Quand le parlement se réunit en 1844, Johnston prit la tête du gouvernement « croupion » et, après trois semaines de débats harassants, parvint à éviter de justesse le vote de non-confiance de l’Assemblée, avec une majorité de deux voix. Cette décision de l’Assemblée était d’ailleurs purement négative et représentait davantage une opposition hésitante aux idées de Howe que l’adoption enthousiaste de la politique de Johnston. Celui-ci s’en rendit compte. Il tenta donc de renforcer sa position en négociant en vue d’une nouvelle coalition des partis politiques ; mais l’opposition refusa de collaborer. Pendant trois ans, Johnston dut lutter pour conserver sa faible majorité. Quoique faible et indécis, son gouvernement décréta un ensemble de compromis : il conservait aux collèges confessionnels leurs subventions publiques, approuva une série de réformes administratives de moindre envergure, autorisa des relevés en vue de la construction d’un chemin de fer de Halifax à Québec, et passa une loi du vote simultané qui décrétait qu’à l’avenir les élections auraient lieu le même jour dans toute la province. Mais Johnston employa surtout ces années-là à renforcer son autorité et à transformer la faible coalition que formaient ses partisans en un parti bien discipliné et fort auprès du peuple. Chaque année, il consacrait l’automne à des campagnes au cours desquelles il tentait de rallier les électeurs à sa politique de réformes graduelles. En 1846, après un dernier et vain effort pour redonner de la vigueur à la coalition réunissant tous les partis, Johnston pria le nouveau gouverneur, sir John Harvey*, de dissoudre l’Assemblée et, à la tête des conservateurs, il prépara de nouvelles élections.

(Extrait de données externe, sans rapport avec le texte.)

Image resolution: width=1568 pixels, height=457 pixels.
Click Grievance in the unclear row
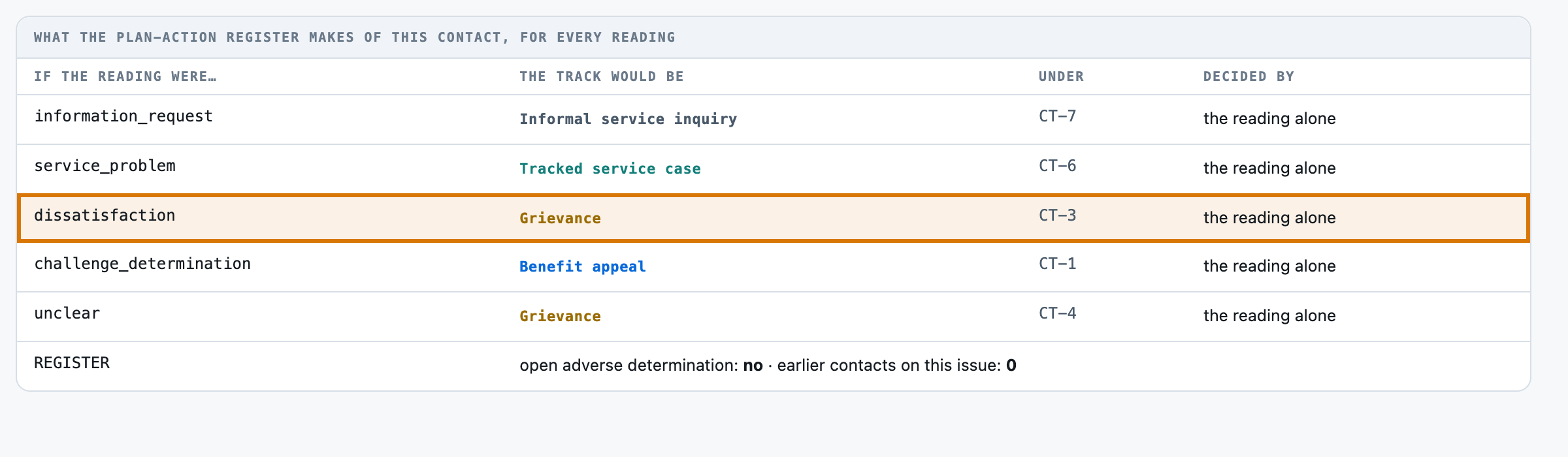pos(560,316)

Tout au long de cette âpre campagne électorale, Johnston parcourut la province, déclarant que Howe avait abandonné la coalition pour s’attacher « à un système qui ne peut qu’engendrer l’anarchie ». Aux antagonismes politiques vinrent s’ajouter les dissensions sur le plan religieux. Les porte-parole des conservateurs, y compris Johnston, commencèrent à dénoncer la « suprématie accordée aux catholiques », prétendant que les alliés irlandais du parti libéral complotaient l’anéantissement du protestantisme. Des animosités raciales compliquèrent les choses : juste avant la fin de la campagne électorale, une petite émeute éclata à Halifax, mettant aux prises Noirs conservateurs et Irlandais libéraux. Les élections eurent lieu le 5 août 1847, et dès que les résultats commencèrent à être connus on se rendit compte que les libéraux étaient victorieux, sans qu’on sût toutefois quelle majorité ils avaient obtenue. Johnston refusa de concéder la victoire et d’admettre que cela traduisait le désir que le peuple avait de changements, et il resta à son poste dans l’espoir de réorganiser la coalition. Au début de 1848, par un vote qui ne permettait plus aucun doute, l’Assemblée indiqua sa non-confiance à l’égard de l’administration : Johnston donna immédiatement sa démission.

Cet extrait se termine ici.